What the task asks: Down to the last line, retype the records below exactly and skip the pictures.

------------------------------------------------

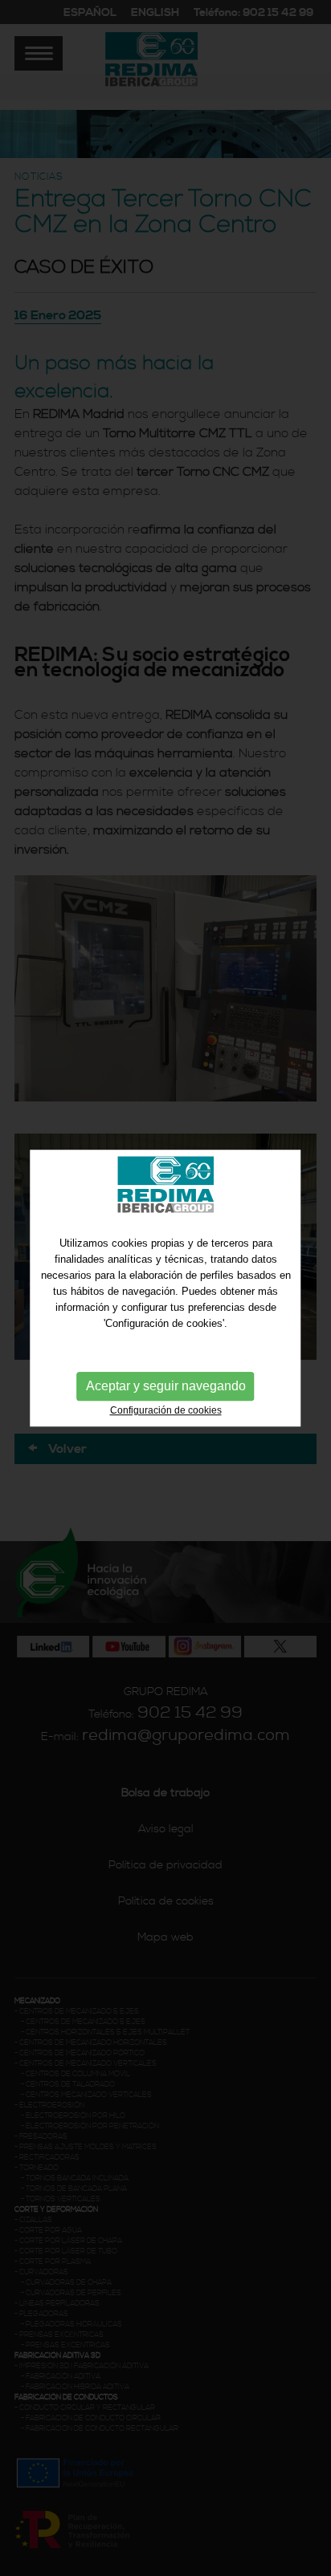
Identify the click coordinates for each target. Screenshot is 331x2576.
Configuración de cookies (166, 1410)
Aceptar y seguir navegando (166, 1386)
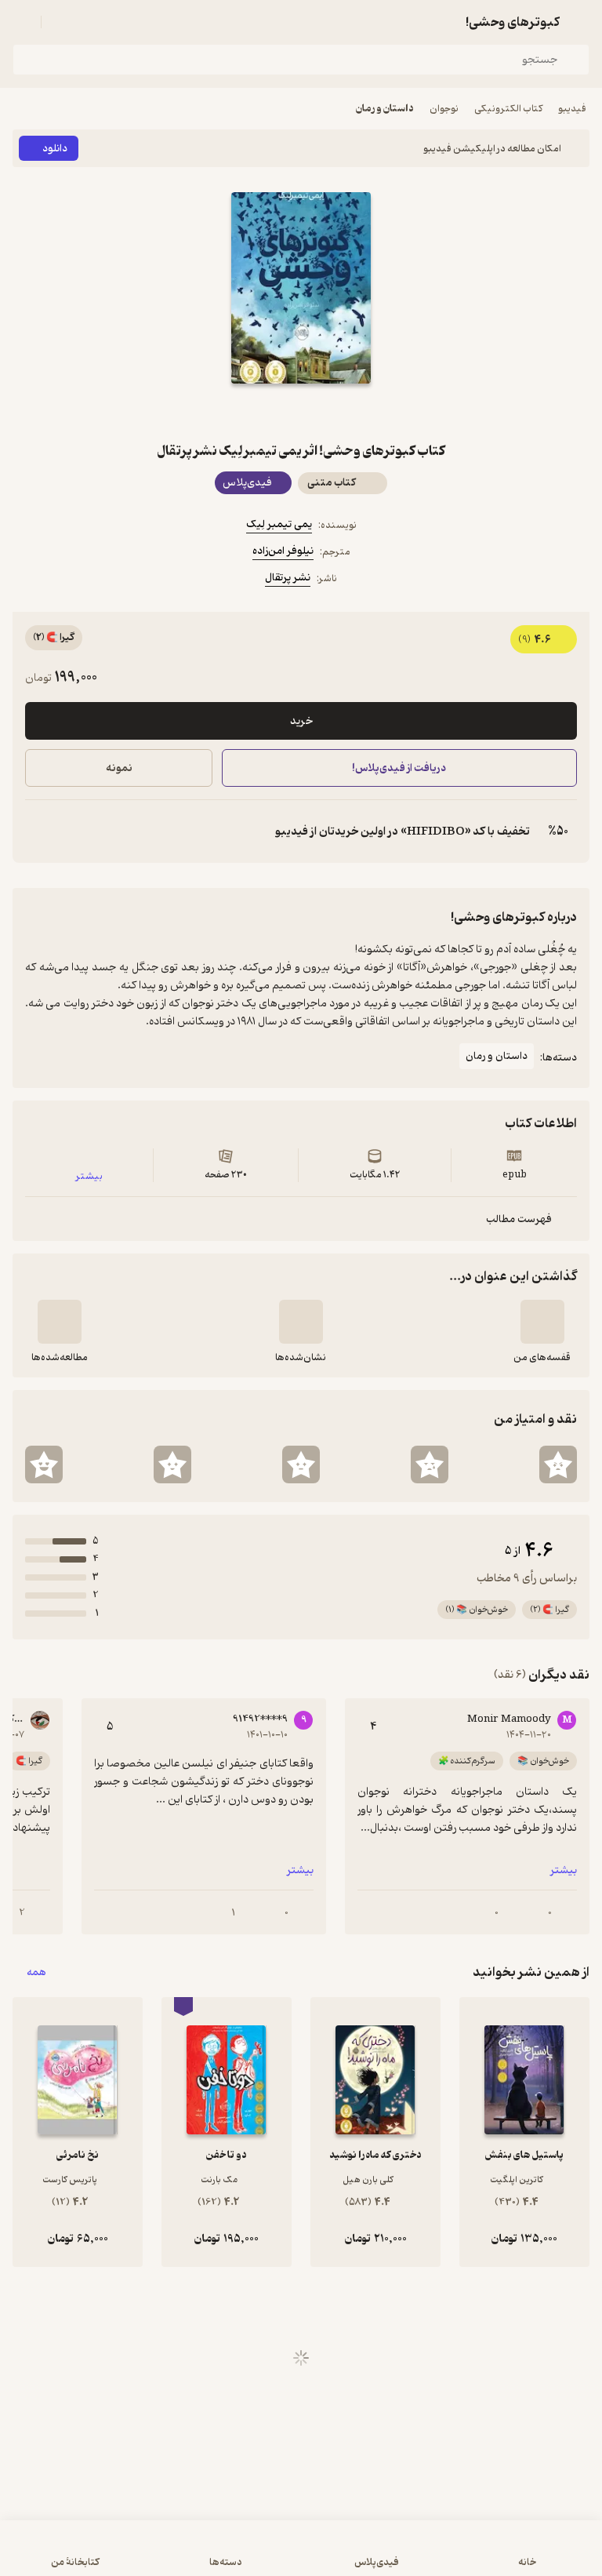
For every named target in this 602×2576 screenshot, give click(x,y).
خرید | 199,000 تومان (154, 2556)
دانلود (54, 148)
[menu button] (22, 22)
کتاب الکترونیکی (508, 108)
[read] (60, 1322)
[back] (580, 22)
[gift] (301, 412)
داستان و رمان (385, 108)
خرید (301, 721)
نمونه (119, 768)
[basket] (60, 22)
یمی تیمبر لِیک (279, 524)
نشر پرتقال (287, 577)
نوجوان (444, 108)
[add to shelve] (542, 1322)
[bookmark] (338, 412)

------------------------------------------------

Task result:
Identify the click coordinates for each target. Screenshot is 331x2576.
Configuración de cookies (166, 1410)
Aceptar y seguir navegando (166, 1386)
For every named target in this 602×2576 screenshot, give click(x,y).
خرید | 199,000 تومان (154, 2556)
دانلود (54, 148)
[menu button] (22, 22)
کتاب الکترونیکی (508, 108)
[read] (60, 1322)
[back] (580, 22)
[gift] (301, 412)
داستان و رمان (385, 108)
خرید (301, 721)
نمونه (119, 768)
[basket] (60, 22)
یمی تیمبر لِیک (279, 524)
نشر پرتقال (287, 577)
نوجوان (444, 108)
[add to shelve] (542, 1322)
[bookmark] (338, 412)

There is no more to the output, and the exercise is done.